**LIST OF TASKS**
A) In the Ibaka article, why did Ibaka think the Raptors executives were wasting their time by flying to Cancun to meet him? Answer in one to three sentences.
B) According to the Ibaka article, what contract did the Raptors offer Ibaka?
C) Resume the Ibaka article after its final sentence.

**PASSAGE GIVEN**
************

Raptors’ Pascal Siakam entering pivotal season without mentor Serge Ibaka

When Serge Ibaka learned Masai Ujiri and Bobby Webster were flying from Chicago to Cancun, Mexico to meet with him on the second day of free agency, the veteran centre didn’t know exactly what to make of it.

After three-and-a-half productive seasons, an NBA championship, and coming off the best season of career, Ibaka figured the Toronto Raptors executive team were using their time unnecessarily.

He knew them, they knew him and most importantly, he badly wanted to stay with a team and in a city where he’d felt at home, on and off the floor.

“Even when my agent told me, ‘The Raptors want to meet with you’ I was like, ‘OK.’ I didn’t really have to think they’d have to meet with me because they know I wanted to stay with the team,” Ibaka said in his first comments since signing as a free agent with the Los Angeles Clippers. “And I know they wanted me… I was like, ‘All right, why do we have to waste this time of them trying to come see me when they know I want to be on the team?’

“I was just surprised.”

He was even more surprised when — after putting up per-minute highs in scoring and rebounding and shooting 39 per cent from deep during the Raptors’ record-setting regular season and then upping his game in the playoffs — the Raptors would only offer the 31-year-old a one-year contract for a reported $12 million.

It was a strangely uncompetitive offer for one of the most versatile big men in basketball who had fielded interest from more than 10 teams on the opening night of free agency. Even though the Raptors had telegraphed their intention to try and keep their cap sheet clean for the off-season of 2021, that the dollar amount wasn’t significantly more than the $9.3 million teams with the mid-level exception available could offer in the first year of a deal didn’t communicate the kind of urgency Ibaka was expecting.

************

**LISTING**
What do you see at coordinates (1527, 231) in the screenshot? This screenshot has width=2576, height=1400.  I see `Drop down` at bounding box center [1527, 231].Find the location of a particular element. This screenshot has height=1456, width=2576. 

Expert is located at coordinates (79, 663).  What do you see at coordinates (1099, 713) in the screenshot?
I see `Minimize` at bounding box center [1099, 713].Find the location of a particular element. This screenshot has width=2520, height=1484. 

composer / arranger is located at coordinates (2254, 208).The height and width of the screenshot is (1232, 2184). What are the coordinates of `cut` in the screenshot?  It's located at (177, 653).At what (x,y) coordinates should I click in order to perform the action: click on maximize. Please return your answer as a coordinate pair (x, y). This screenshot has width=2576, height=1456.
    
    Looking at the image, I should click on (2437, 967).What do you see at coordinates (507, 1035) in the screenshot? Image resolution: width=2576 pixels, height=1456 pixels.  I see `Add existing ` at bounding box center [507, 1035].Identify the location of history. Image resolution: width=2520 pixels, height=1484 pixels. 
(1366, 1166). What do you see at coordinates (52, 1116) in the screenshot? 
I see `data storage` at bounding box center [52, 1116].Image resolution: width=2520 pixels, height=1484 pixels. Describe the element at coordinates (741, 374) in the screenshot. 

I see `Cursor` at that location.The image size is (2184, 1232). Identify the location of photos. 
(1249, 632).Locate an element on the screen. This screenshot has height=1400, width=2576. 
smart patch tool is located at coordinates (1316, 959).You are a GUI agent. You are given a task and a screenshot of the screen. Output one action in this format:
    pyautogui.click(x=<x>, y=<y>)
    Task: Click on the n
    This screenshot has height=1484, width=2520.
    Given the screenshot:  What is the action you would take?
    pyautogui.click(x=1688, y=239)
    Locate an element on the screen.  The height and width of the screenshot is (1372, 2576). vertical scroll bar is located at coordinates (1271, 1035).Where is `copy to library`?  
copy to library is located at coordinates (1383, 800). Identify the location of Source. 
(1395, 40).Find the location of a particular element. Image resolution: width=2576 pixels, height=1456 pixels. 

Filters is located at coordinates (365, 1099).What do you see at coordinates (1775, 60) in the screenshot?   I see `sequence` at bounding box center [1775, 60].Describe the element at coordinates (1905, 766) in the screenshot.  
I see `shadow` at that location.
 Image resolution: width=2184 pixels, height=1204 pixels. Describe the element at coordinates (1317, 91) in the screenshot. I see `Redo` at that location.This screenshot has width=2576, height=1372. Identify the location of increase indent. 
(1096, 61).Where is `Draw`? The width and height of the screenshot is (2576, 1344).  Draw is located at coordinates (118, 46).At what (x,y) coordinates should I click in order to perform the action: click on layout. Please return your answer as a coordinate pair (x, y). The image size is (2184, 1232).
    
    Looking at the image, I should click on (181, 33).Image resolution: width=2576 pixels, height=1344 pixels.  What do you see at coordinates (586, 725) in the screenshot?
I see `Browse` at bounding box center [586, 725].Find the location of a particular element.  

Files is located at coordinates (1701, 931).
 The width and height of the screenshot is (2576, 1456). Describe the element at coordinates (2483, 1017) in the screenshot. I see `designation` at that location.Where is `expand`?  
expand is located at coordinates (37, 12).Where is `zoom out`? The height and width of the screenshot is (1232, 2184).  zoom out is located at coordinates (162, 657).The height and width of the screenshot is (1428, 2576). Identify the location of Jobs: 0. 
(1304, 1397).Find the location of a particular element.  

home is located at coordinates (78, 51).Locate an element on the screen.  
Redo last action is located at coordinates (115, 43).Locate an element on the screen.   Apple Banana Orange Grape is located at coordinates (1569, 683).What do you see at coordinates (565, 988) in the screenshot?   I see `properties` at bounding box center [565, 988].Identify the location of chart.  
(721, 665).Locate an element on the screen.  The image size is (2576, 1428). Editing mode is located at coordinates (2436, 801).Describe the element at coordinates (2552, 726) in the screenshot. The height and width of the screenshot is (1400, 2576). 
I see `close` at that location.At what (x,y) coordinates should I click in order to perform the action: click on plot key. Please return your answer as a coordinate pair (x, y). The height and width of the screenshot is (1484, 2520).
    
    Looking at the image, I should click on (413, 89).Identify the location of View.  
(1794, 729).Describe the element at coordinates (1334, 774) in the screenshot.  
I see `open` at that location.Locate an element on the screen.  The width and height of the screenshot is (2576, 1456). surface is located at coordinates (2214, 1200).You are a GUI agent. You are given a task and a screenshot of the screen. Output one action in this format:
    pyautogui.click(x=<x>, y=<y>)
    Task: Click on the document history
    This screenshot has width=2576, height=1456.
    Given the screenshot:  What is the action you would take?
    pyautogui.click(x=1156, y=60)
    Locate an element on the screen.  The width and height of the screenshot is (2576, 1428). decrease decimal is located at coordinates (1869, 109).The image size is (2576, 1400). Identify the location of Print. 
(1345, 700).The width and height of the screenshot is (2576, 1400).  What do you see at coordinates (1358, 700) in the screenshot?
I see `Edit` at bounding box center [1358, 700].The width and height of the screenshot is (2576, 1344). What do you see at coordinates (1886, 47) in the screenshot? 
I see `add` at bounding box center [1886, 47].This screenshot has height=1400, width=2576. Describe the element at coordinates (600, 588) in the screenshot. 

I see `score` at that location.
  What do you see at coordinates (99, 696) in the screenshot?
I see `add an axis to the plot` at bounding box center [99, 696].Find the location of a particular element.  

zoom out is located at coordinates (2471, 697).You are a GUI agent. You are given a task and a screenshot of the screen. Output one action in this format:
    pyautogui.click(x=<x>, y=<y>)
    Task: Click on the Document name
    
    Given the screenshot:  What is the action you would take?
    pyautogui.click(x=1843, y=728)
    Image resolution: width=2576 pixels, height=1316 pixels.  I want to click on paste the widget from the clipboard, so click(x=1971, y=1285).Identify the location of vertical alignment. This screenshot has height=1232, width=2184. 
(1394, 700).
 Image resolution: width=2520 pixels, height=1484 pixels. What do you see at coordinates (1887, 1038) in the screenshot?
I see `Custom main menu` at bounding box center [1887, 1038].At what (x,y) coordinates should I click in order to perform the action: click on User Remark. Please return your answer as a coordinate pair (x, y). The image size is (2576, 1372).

************

**ANSWERS BY TASK**
A) Ibaka believed the meeting was unnecessary because he and the executives already knew each other, and he knew they wanted him while he badly wanted to stay. He didn't see why they needed to travel to persuade him when they already knew he wanted to remain with the team.

B) A one-year contract for a reported $12 million.

C)
“I didn’t even really think about leaving Toronto, till the end and everything started and we have meetings with Masai and Bobby,” Ibaka said. “It felt like things were not going the same direction we were thinking. I said a lot of times, I’m gonna stay… I wanted to stay on the Raptors, but at the last minute things changed… and me I try to make some last-minute decisions.”

According to league sources, another sticking point was that the Raptors executives were waiting on fellow center Marc Gasol’s decision before revising their offer to Ibaka. After surrendering his starting spot to Gasol midway through the 2018-19 season and playing behind Gasol even as the big Spanish center struggled mightily after the hiatus, Ibaka wasn’t going to play second fiddle again.

“The minute they said that they lost Serge,” the source said. “I really don’t think they did a good job with that.”

Ibaka immediately pivoted and signed a two-year deal worth $18.8 million to rejoin Kawhi Leonard with the Clippers. Gasol ended up signing with the Los Angeles Lakers the following day.

It was a rapid turn of events. Watching from afar was Pascal Siakam, who counted Ibaka as a mentor and is now faced with going into a pivotal season in his own career without the benefit of the veteran big man beside him in the locker room and on the floor, having his back in both venues

“I think obviously, I was surprised. I thought we would keep at least one of the bigs,” said Siakam on a conference call from Tampa, Fla., where the Raptors are gathered in advance of training camp. “I mean, I didn’t expect both [Ibaka and Gasol] to come back but it kind of caught me by surprise a little bit, the fact we didn’t get any of them.

“Again, it is what it is. We love those guys and they made decisions that were best for them and their careers and it just didn’t work out.

“I mean, now, I have to figure out a way to talk a little bit more with Serge gone, Serge was kind of like that voice for most of us sometimes. Just being a leader and different things I have to be better at.”

Getting better was the theme of Siakam’s brief off-season. After a strong start in his first season as the Raptors’ primary offensive weapon — Siakam was averaging 27 points a game with a True Shooting percentage of 58.6 on a usage rate above 30 per cent through the season’s first 11 games — opposing defences adjusted and his productivity wavered at times.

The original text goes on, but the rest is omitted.